%%
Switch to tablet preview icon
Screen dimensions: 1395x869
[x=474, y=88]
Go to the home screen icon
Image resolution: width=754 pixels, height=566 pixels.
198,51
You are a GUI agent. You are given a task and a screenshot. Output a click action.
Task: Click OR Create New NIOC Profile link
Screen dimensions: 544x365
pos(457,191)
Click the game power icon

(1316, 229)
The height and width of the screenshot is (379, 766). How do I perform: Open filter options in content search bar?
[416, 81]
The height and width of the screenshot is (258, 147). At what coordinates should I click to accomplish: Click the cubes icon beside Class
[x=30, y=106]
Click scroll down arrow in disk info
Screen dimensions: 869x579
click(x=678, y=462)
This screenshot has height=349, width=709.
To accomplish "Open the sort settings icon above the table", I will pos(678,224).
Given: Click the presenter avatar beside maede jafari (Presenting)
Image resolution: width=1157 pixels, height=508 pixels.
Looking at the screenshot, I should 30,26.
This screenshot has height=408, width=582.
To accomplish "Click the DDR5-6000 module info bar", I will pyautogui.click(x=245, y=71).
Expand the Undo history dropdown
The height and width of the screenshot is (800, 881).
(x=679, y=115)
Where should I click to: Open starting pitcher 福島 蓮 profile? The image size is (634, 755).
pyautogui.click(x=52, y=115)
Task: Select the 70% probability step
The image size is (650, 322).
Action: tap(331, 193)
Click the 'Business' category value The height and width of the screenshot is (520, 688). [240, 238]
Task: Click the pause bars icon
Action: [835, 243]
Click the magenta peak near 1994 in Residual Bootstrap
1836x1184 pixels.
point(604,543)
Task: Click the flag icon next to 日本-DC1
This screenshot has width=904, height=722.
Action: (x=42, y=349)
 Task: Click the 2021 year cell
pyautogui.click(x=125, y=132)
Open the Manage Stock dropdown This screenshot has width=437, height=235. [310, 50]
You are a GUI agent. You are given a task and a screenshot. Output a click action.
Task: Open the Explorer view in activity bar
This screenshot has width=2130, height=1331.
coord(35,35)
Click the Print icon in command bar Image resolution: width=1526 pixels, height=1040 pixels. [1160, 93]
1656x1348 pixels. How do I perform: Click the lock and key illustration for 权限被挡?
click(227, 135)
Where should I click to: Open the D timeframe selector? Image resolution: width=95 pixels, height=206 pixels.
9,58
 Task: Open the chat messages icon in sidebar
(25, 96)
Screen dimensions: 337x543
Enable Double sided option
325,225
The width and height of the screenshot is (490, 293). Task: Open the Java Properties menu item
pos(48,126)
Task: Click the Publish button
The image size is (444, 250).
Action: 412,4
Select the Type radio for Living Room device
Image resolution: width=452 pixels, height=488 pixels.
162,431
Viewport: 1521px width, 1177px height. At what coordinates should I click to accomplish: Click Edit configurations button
%%
# GIVEN REQUEST
Edit the items above, replacing "Screen dimensions" with "Display size" everywhere it occurs and leaving everything else unchanged.

# THE RESPONSE
Switch to tablet preview icon
Display size: 1395x869
[x=474, y=88]
Go to the home screen icon
Image resolution: width=754 pixels, height=566 pixels.
198,51
You are a GUI agent. You are given a task and a screenshot. Output a click action.
Task: Click OR Create New NIOC Profile link
Display size: 544x365
pos(457,191)
Click the game power icon

(1316, 229)
The height and width of the screenshot is (379, 766). How do I perform: Open filter options in content search bar?
[416, 81]
The height and width of the screenshot is (258, 147). At what coordinates should I click to accomplish: Click the cubes icon beside Class
[x=30, y=106]
Click scroll down arrow in disk info
Display size: 869x579
click(x=678, y=462)
This screenshot has height=349, width=709.
To accomplish "Open the sort settings icon above the table", I will pos(678,224).
Given: Click the presenter avatar beside maede jafari (Presenting)
Image resolution: width=1157 pixels, height=508 pixels.
Looking at the screenshot, I should 30,26.
This screenshot has height=408, width=582.
To accomplish "Click the DDR5-6000 module info bar", I will pyautogui.click(x=245, y=71).
Expand the Undo history dropdown
The height and width of the screenshot is (800, 881).
(x=679, y=115)
Where should I click to: Open starting pitcher 福島 蓮 profile? The image size is (634, 755).
pyautogui.click(x=52, y=115)
Task: Select the 70% probability step
The image size is (650, 322).
Action: tap(331, 193)
Click the 'Business' category value The height and width of the screenshot is (520, 688). [240, 238]
Task: Click the pause bars icon
Action: [835, 243]
Click the magenta peak near 1994 in Residual Bootstrap
1836x1184 pixels.
point(604,543)
Task: Click the flag icon next to 日本-DC1
This screenshot has width=904, height=722.
Action: (x=42, y=349)
 Task: Click the 2021 year cell
pyautogui.click(x=125, y=132)
Open the Manage Stock dropdown This screenshot has width=437, height=235. [310, 50]
You are a GUI agent. You are given a task and a screenshot. Output a click action.
Task: Open the Explorer view in activity bar
This screenshot has width=2130, height=1331.
coord(35,35)
Click the Print icon in command bar Image resolution: width=1526 pixels, height=1040 pixels. [1160, 93]
1656x1348 pixels. How do I perform: Click the lock and key illustration for 权限被挡?
click(227, 135)
Where should I click to: Open the D timeframe selector? Image resolution: width=95 pixels, height=206 pixels.
9,58
 Task: Open the chat messages icon in sidebar
(25, 96)
Display size: 337x543
Enable Double sided option
325,225
The width and height of the screenshot is (490, 293). Task: Open the Java Properties menu item
pos(48,126)
Task: Click the Publish button
The image size is (444, 250).
Action: 412,4
Select the Type radio for Living Room device
Image resolution: width=452 pixels, height=488 pixels.
162,431
Viewport: 1521px width, 1177px height. At what coordinates should I click to accomplish: Click Edit configurations button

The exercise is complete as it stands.